[pkg-gnupg-maint] Bug#840669: Bug#840669: Bug#840669: Beware of leftover gpg-agent processes

Ian Jackson ijackson at chiark.greenend.org.uk
Tue Oct 18 11:44:43 UTC 2016


Daniel Kahn Gillmor writes ("Re: [pkg-gnupg-maint] Bug#840669: Bug#840669: Beware of leftover gpg-agent processes"):
> On Sat 2016-10-15 11:21:29 -0400, Ian Jackson wrote:
> > 1. gnupg1-compatible authorisation lifetime:
> 
> I believe this is a deliberate change in semantics from the upstream
> GnuPG project.  In particular, authorization for the use of secret key
> material is now the responsibility of the gpg-agent.  This is an overall
> win, because it means that no process ever gets access to the secret key
> in memory *except* for the gpg-agent.

I think these properties about key material handling are good, but
this is not the same question as the authorisation lifetime.  You are
conflating two separate things.

>  The gpg-agent is where these decisions are made.
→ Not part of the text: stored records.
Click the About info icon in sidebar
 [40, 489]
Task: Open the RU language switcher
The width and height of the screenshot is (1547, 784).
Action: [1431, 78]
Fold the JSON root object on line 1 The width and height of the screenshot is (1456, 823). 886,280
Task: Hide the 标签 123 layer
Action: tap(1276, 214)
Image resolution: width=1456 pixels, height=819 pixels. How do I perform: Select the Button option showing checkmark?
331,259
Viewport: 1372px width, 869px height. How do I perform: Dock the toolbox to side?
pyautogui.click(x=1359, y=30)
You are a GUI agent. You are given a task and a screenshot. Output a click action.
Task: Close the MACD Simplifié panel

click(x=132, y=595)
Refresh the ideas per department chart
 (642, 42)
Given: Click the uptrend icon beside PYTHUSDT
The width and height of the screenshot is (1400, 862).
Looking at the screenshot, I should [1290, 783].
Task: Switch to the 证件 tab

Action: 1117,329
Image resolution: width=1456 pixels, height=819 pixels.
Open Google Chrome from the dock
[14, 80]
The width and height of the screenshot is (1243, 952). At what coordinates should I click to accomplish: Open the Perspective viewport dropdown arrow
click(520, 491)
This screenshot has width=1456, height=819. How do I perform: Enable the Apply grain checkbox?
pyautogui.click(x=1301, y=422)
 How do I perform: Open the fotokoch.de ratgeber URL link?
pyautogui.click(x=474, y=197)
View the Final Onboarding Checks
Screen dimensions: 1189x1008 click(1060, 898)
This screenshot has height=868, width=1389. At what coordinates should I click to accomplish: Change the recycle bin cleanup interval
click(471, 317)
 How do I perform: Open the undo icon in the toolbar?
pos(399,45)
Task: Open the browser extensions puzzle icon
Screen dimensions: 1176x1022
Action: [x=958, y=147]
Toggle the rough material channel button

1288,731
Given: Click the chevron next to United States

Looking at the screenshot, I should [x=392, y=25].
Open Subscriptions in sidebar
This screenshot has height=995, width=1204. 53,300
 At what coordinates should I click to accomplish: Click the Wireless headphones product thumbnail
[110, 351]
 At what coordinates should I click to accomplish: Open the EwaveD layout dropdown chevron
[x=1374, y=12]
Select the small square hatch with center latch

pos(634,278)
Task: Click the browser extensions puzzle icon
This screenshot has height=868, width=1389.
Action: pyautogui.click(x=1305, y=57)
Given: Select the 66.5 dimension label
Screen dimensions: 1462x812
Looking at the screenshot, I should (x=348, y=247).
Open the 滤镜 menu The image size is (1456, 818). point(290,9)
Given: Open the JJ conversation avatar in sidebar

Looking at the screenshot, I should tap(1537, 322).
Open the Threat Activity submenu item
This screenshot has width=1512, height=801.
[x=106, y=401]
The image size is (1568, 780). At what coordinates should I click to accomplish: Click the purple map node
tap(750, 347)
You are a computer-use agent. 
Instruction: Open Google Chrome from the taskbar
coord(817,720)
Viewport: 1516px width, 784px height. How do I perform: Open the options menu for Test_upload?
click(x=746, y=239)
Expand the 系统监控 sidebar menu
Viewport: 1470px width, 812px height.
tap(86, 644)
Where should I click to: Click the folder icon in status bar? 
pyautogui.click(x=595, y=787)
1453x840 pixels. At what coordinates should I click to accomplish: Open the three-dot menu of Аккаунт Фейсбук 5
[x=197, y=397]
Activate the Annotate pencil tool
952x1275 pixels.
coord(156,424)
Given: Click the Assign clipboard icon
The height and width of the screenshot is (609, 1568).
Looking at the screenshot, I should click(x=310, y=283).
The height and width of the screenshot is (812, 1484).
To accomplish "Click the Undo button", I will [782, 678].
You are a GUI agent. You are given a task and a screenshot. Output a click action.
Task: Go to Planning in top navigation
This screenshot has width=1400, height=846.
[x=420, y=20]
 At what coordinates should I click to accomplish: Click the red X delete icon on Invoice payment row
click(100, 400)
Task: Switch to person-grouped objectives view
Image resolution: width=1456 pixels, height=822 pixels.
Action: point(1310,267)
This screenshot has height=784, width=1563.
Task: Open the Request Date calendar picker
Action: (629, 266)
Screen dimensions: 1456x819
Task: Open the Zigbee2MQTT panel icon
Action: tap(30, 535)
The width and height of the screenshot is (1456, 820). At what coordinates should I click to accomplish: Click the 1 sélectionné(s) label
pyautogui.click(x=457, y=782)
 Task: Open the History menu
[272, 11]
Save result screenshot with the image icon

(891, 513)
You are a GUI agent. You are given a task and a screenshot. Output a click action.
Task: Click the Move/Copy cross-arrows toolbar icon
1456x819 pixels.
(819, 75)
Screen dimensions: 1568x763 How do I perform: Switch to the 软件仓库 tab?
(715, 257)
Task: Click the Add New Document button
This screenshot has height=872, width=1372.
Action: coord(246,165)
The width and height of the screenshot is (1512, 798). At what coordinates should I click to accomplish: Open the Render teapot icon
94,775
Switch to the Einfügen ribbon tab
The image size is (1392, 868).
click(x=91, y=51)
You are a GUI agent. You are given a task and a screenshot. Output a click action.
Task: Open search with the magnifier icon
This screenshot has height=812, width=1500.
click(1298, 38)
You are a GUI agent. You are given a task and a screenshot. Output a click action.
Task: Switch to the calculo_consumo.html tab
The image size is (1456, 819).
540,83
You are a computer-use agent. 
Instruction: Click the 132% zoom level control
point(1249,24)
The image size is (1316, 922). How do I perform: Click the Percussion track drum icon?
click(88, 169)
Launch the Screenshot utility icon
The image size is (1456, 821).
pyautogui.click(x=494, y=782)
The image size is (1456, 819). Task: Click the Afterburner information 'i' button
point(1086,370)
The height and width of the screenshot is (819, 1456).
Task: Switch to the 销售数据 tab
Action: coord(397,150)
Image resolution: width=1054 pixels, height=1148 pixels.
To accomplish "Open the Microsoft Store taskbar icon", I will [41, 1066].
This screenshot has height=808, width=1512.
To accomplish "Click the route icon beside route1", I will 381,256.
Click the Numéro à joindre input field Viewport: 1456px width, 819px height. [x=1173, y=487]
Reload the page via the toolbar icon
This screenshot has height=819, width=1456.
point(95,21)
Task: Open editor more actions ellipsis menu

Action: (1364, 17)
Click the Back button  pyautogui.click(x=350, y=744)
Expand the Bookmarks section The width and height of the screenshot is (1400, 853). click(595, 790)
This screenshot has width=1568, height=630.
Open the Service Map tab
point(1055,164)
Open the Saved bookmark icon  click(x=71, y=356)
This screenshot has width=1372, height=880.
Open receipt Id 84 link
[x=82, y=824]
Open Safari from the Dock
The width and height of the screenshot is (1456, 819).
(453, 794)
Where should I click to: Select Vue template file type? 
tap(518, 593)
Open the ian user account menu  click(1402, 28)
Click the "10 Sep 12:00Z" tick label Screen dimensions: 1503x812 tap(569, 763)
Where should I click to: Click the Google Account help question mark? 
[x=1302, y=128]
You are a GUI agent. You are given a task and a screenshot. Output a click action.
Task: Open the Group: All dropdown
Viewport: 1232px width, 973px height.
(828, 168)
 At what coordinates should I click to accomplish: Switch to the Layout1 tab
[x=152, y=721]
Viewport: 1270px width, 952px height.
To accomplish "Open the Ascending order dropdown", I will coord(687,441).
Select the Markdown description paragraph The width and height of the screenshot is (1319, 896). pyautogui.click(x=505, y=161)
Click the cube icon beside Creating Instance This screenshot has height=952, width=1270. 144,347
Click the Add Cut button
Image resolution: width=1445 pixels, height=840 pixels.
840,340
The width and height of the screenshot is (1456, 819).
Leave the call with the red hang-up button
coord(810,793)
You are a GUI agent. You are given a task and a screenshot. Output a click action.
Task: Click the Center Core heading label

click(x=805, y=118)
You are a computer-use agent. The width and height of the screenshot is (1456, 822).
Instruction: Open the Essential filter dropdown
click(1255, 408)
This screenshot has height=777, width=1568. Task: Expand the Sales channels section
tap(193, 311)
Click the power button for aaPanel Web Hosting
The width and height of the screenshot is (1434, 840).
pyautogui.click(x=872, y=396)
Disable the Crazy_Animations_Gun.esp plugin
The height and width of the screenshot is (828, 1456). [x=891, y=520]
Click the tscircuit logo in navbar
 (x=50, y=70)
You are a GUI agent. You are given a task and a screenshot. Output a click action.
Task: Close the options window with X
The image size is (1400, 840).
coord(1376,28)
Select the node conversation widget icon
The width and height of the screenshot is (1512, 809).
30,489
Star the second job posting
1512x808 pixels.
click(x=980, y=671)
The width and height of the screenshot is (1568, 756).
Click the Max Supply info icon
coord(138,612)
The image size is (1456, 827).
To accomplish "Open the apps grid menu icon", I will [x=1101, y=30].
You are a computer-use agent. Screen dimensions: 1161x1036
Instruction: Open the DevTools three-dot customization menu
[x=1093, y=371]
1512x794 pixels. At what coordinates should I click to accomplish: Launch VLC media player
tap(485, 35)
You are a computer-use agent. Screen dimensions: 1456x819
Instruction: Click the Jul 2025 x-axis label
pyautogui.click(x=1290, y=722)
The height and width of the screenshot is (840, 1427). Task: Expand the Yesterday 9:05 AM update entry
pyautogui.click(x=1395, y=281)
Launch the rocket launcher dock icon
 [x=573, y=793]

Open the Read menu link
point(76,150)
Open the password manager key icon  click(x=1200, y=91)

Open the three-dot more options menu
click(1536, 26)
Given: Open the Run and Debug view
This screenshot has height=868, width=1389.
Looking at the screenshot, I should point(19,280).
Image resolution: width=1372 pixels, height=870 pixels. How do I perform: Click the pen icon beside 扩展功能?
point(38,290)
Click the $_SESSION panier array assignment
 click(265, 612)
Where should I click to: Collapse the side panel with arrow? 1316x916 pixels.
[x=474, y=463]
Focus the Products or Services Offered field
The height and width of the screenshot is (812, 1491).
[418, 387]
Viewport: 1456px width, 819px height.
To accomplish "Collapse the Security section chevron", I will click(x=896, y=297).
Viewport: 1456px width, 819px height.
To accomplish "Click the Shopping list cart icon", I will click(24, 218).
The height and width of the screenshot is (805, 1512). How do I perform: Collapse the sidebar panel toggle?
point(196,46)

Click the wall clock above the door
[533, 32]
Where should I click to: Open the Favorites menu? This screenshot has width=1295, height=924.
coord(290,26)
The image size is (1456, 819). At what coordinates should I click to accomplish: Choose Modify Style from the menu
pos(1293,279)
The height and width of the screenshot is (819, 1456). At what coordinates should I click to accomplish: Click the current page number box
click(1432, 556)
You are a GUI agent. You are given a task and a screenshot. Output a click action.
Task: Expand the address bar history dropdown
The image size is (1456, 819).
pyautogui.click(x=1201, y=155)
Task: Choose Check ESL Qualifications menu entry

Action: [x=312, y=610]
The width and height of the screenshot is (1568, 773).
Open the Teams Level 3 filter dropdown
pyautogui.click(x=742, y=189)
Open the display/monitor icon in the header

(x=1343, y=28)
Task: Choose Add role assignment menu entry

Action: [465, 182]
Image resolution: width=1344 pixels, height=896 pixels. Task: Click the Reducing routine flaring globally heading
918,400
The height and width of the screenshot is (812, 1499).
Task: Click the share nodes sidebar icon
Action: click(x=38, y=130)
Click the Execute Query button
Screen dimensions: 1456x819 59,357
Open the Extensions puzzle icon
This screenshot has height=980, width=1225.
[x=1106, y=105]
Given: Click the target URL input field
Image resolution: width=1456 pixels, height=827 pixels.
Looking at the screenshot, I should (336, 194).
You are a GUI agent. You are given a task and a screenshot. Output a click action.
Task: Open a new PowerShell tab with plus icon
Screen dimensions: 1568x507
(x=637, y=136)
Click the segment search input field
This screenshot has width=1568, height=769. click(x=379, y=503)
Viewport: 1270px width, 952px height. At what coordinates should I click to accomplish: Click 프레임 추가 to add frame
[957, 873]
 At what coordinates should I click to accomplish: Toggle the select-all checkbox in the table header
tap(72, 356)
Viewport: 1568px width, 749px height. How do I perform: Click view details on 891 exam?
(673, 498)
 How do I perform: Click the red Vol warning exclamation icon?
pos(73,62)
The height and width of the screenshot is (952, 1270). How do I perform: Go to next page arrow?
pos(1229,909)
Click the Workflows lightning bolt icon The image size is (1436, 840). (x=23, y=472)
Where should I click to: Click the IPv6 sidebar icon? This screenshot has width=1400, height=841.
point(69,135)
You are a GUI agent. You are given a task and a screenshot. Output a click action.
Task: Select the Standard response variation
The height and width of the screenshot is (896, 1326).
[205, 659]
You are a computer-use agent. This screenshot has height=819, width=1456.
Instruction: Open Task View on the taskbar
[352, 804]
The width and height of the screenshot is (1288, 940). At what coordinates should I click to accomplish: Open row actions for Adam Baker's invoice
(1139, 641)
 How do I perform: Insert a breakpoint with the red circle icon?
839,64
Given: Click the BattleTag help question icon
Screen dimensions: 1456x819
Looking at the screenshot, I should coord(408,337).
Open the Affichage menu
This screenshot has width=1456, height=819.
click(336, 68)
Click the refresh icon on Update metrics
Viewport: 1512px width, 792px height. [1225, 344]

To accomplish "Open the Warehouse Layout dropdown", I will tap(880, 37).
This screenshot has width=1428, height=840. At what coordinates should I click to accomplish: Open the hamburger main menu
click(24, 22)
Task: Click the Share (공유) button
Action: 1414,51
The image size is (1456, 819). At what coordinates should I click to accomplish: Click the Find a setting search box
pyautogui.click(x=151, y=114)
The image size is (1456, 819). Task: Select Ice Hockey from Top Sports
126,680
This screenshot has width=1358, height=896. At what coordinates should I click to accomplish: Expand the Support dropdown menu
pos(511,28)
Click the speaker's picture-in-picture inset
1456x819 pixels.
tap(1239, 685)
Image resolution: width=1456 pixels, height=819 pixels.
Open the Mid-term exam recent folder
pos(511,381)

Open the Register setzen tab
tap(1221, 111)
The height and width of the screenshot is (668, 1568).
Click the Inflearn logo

Actually, though, it just acts as an oracle, so it does not make any
decisions.

> If you want an agent that never caches any passphrase (and therefore has
> a one-use-per-authorization), this is an easy thing to do by adjusting
> max-cache-ttl in gpg-agent.conf.  you can also set this dynamically with
> gpgconf (see the --runtime option in gpgconf(1)).

It sounds like this is very close to what I want for the authorisation
lifetime qeustion (provided that it isn't racy).  Why is this not the
default for command line users without a session-provided agent ?

> Thanks for your engagement on this issue, Ian.

Thank you for being so tolerant of me being argumentative !

Regards,
Ian.

-- 
Ian Jackson <ijackson at chiark.greenend.org.uk>   These opinions are my own.

If I emailed you from an address @fyvzl.net or @evade.org.uk, that is
a private address which bypasses my fierce spamfilter.